Ancak kurulan bu yeni devlet hâlâ laik ve demokratik değildi. İşte bu amaçla 3 Mart 1924’te TBMM’de İnkılap Kanunları (Devrim Yasaları) olarak bilinen bir dizi kanun kabul edildi. Bu kanunlar genç Cumhuriyet için son derece önemli ve kuruluş felsefesini oluşturan kanunlardı.
3 Mart 1924 deyince ilk olarak akıllara Halifeliğin kaldırılması gelir. Doğru, ancak aynı gün kabul edilen diğer yasalar da en az hilafetin kaldırılması kadar önemli yasalardır.
O zaman gelin bugünkü zaman yolculuğumuzu 100 yıl geriye giderek TBMM’ye yapalım. Savaştan yeni çıkmış yorgun ve yoksul bir ülke. Cumhuriyet ilan edilse de eski rejimin kurum ve kuruluşlarından bazıları devlet ve toplum yaşamına hakim durumda…

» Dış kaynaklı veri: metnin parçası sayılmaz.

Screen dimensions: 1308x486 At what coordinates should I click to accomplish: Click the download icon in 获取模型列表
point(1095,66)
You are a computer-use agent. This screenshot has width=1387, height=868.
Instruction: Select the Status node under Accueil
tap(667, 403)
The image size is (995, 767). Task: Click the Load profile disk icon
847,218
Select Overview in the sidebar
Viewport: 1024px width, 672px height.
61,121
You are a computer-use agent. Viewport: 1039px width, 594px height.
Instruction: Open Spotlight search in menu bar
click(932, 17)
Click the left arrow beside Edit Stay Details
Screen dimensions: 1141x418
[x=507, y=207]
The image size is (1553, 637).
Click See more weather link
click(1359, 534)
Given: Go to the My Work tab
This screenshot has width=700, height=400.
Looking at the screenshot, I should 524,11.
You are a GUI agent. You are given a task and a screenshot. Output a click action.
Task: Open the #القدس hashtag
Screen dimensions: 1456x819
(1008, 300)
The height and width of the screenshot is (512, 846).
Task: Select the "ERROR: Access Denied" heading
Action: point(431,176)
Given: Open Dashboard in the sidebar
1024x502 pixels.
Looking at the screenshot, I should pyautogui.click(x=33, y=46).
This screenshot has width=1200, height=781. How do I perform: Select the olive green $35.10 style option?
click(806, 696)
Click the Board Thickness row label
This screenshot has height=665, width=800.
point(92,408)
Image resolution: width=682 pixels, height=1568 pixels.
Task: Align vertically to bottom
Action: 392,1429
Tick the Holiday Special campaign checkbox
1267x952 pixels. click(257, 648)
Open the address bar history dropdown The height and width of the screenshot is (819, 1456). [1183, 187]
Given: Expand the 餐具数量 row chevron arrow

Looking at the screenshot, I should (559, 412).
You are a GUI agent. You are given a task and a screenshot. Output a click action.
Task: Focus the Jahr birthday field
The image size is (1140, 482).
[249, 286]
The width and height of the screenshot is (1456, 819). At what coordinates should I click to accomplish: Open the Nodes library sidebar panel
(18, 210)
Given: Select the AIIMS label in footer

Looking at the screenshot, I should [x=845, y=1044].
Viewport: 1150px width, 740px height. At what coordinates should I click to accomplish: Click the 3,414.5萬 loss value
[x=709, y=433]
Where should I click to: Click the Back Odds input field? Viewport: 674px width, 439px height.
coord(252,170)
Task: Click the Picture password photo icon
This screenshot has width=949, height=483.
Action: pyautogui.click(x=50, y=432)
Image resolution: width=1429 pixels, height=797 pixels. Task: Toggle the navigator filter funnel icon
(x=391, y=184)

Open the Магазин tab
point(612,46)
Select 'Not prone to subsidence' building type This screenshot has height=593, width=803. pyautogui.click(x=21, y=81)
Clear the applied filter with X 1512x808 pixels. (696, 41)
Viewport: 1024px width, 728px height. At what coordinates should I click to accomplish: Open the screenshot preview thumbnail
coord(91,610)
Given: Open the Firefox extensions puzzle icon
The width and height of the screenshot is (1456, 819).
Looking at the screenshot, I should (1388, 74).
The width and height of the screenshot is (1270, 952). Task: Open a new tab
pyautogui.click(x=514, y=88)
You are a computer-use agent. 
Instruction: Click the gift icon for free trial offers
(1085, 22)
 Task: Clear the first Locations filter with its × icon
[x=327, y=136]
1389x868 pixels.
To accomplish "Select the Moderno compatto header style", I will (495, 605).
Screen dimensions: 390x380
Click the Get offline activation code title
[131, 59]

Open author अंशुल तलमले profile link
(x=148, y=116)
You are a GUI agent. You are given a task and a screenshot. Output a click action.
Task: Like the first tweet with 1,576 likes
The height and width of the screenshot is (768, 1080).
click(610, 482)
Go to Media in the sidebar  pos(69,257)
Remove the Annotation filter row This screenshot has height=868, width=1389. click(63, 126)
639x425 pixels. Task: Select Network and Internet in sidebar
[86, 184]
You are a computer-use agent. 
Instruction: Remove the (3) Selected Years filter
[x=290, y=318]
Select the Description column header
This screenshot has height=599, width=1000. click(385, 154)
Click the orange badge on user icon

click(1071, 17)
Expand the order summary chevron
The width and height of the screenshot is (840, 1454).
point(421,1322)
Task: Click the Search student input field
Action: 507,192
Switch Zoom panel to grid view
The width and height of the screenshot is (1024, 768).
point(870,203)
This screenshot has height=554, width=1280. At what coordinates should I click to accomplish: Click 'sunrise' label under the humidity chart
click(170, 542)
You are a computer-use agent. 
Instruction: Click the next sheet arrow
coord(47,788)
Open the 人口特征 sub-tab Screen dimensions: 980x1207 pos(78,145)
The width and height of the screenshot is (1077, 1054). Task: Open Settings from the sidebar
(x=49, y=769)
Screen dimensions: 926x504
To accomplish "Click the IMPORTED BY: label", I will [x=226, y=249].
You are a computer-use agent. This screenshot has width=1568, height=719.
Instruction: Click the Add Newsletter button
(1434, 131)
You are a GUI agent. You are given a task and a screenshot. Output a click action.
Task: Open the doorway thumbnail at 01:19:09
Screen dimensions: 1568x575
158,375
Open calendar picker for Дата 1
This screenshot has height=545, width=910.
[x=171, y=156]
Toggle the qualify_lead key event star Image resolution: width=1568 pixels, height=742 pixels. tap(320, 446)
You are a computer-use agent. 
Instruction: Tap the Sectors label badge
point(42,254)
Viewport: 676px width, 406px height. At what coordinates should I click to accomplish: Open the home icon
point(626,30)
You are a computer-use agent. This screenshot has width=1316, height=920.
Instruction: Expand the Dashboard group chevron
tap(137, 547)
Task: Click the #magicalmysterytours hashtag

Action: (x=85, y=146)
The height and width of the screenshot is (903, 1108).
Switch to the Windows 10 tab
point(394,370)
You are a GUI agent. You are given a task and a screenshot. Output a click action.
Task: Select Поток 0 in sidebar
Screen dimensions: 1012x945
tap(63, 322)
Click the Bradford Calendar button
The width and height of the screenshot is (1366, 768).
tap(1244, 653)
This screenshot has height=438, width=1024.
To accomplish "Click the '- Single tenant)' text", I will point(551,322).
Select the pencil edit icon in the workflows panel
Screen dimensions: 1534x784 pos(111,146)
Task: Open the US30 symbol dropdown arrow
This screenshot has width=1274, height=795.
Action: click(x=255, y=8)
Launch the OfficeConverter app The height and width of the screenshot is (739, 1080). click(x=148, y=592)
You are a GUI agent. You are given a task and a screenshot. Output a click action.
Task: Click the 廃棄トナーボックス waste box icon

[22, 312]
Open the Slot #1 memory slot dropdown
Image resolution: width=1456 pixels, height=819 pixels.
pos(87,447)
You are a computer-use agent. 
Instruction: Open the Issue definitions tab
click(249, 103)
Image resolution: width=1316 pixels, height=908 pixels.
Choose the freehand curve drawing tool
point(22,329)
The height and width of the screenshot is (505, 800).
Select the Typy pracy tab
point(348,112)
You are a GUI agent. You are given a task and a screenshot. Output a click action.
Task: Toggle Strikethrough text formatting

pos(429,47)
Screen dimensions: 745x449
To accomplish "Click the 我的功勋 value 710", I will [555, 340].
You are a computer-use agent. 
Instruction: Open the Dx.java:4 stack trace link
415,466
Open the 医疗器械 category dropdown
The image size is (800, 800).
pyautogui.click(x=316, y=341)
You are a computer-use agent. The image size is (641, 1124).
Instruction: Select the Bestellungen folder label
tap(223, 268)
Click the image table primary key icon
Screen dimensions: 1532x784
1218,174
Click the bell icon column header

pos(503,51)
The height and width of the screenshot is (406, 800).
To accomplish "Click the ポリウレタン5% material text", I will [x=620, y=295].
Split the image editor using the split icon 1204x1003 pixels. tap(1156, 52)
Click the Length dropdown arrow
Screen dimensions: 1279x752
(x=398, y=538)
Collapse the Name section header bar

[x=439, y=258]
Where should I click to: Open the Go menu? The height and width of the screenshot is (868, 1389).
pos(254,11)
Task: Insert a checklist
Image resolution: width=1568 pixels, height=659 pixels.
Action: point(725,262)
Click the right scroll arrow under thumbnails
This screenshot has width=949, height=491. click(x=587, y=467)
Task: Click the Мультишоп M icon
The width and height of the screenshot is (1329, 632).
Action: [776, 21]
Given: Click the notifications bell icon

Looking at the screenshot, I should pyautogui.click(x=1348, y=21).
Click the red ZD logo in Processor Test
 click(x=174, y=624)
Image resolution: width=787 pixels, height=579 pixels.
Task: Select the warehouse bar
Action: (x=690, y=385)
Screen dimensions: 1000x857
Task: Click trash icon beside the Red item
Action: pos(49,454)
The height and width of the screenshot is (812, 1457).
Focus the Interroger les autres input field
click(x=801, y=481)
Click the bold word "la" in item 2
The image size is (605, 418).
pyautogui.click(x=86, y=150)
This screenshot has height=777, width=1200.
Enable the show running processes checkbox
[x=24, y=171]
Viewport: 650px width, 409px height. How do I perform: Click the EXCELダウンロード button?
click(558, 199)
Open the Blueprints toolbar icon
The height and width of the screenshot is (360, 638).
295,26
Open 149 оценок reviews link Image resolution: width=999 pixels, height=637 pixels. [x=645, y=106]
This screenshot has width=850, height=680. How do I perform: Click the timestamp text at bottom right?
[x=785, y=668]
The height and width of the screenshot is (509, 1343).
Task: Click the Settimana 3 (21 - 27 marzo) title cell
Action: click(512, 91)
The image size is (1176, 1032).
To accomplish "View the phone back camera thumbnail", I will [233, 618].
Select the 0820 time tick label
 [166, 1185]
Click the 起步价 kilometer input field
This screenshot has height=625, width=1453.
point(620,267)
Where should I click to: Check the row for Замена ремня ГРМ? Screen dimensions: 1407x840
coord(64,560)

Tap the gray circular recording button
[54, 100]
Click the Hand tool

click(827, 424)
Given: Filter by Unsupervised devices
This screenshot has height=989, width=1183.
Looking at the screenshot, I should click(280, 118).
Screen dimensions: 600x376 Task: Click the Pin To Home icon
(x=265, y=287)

Tarih 1 Mart 1924, yer TBMM, kürsüde Mustafa Kemal Atatürk, bakın neler diyor:
“Millet, cumhuriyetin bugün de ileride de kesinlikle ve sonuna kadar her türlü saldırılardan korunmasını istemektedir.
Memleketin genel hayatında orduyu siyasetten ayırmak ilkesi, Cumhuriyetin daima göz önünde tuttuğu bir esas noktadır. Şimdiye kadar izlenen bu yolda, Cumhuriyet orduları vatanın gücü ve güvenilir kurtarıcısı olarak saygılı ve güçlü bir mevkide kalmıştır.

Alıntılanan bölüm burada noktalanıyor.